[Text shown — start]

You will receive a message from the #support-inbox Slack channel.

1. Read the message and any files or images attached to it.

2. Classify the request:
   - Bug report: something is broken or behaving incorrectly
   - Feature request: the user wants something new or changed
   - Question: the user needs information or help
   - Urgent: anything flagged as blocking, critical, or production-down

3. For bug reports and urgent issues:
   - Create a Linear issue titled "[Bug] [one-sentence summary]" in the [your team] team.
   - Set priority to Urgent for urgent issues, Medium for standard bugs.
   - Post a reply in the #support-inbox thread: "Logged as a bug — ticket created: [Linear issue link]."

4. For feature requests:
   - Create a Linear issue titled "[Feature Request] [one-sentence summary]" with priority Low.
   - Post a reply: "Thanks — logged as a feature request: [Linear issue link]."

5. For questions:
   - Search [your knowledge base or Notion] for an answer.
   - If a clear answer is found, post it in the thread.
   - If no answer is found, post: "Good question — escalating to the team." and send a
     Human-in-the-Loop request to [on-call Slack handle] with the question and context.

6. For urgent issues, also post in #engineering: "Urgent support issue: [summary]. Ticket: [link]."

Expected results

  • Every message in #support-inbox triggers a Job within seconds.
  • Bug reports and feature requests get a Linear ticket and a thread acknowledgment automatically.
  • Questions are answered from the knowledge base or escalated to the on-call engineer.

[Text shown — finish]
[Supplied material — start]

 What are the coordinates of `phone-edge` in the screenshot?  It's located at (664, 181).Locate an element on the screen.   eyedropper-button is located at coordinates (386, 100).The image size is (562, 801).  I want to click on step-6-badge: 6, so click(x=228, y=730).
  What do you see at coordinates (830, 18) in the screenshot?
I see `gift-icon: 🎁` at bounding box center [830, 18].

[Supplied material — finish]
[Supplied material — start]

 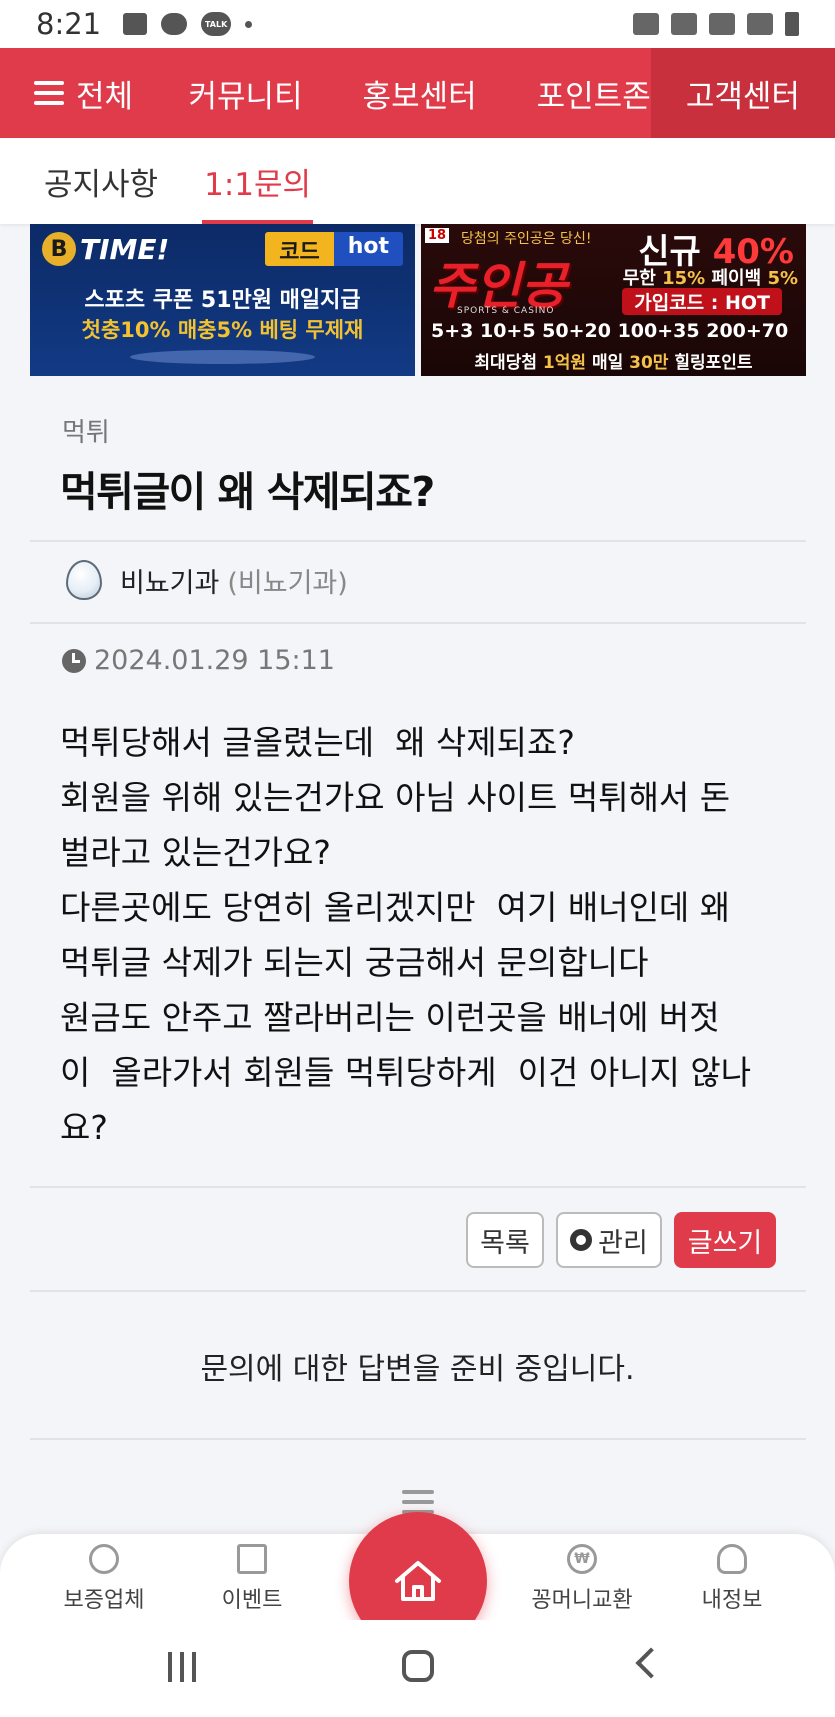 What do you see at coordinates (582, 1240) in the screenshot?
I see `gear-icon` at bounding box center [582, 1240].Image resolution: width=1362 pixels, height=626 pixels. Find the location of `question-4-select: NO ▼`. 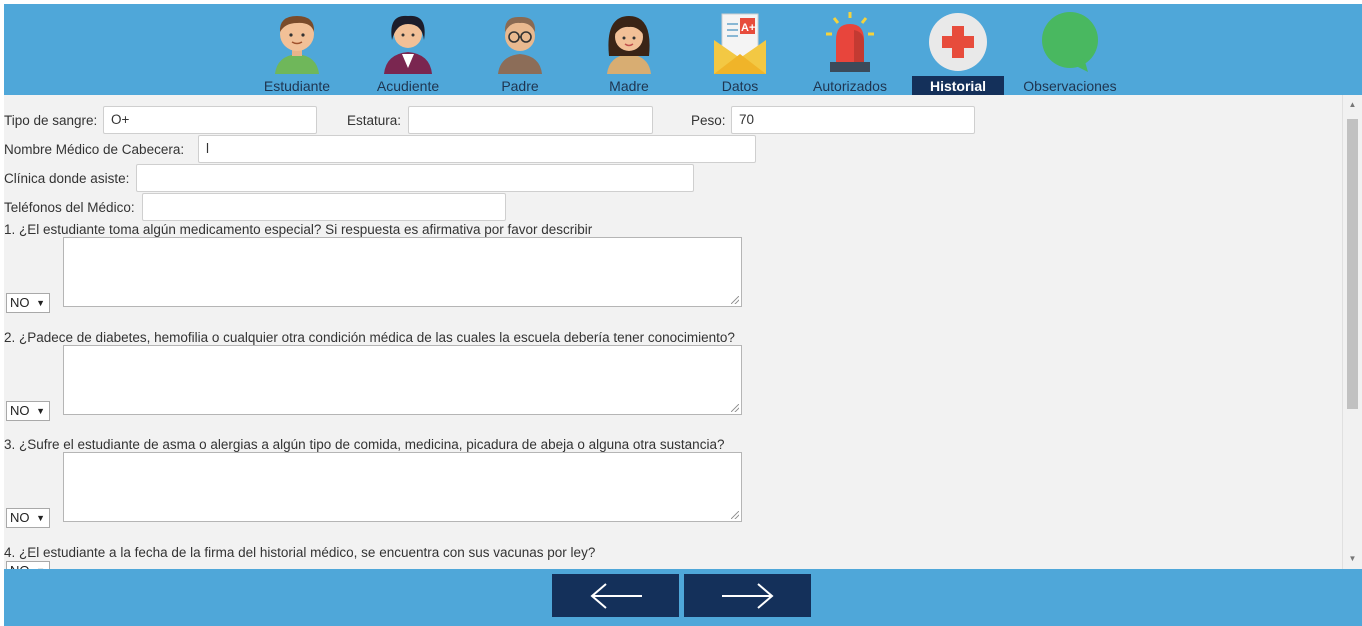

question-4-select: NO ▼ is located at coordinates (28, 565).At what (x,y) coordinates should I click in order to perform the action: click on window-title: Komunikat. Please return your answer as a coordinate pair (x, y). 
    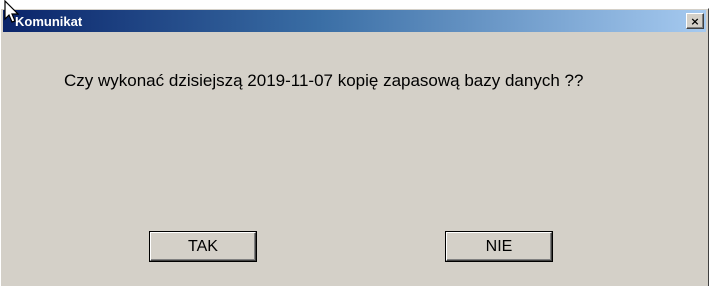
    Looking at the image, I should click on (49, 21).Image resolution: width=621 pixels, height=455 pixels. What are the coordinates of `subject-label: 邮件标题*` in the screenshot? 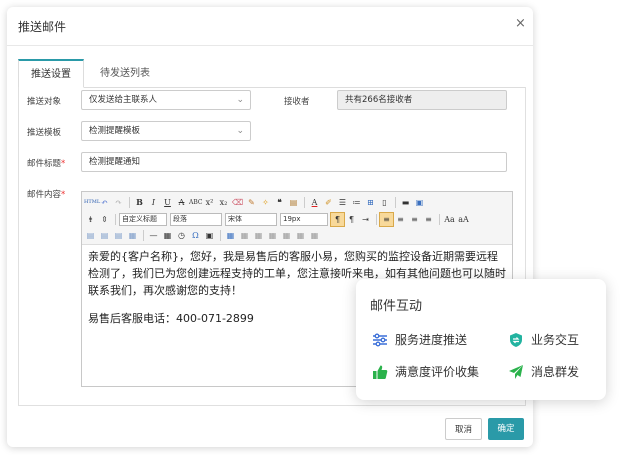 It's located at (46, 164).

[Supplied material — finish]
[Supplied material — start]

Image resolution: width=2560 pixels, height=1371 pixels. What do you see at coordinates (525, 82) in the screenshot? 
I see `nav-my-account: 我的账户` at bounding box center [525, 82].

[Supplied material — finish]

Things to do
(1) Translate this sentence from the support-inbox workflow text above into Spanish: "Every message in #support-inbox triggers a Job within seconds."
(2) Reproduce the part of the support-inbox workflow text above that runs from "- Post a reply in" up to and including "in the thread.".

Solved tasks
(1) Cada mensaje en #support-inbox activa un Job en cuestión de segundos.

(2)
- Post a reply in the #support-inbox thread: "Logged as a bug — ticket created: [Linear issue link]."

4. For feature requests:
   - Create a Linear issue titled "[Feature Request] [one-sentence summary]" with priority Low.
   - Post a reply: "Thanks — logged as a feature request: [Linear issue link]."

5. For questions:
   - Search [your knowledge base or Notion] for an answer.
   - If a clear answer is found, post it in the thread.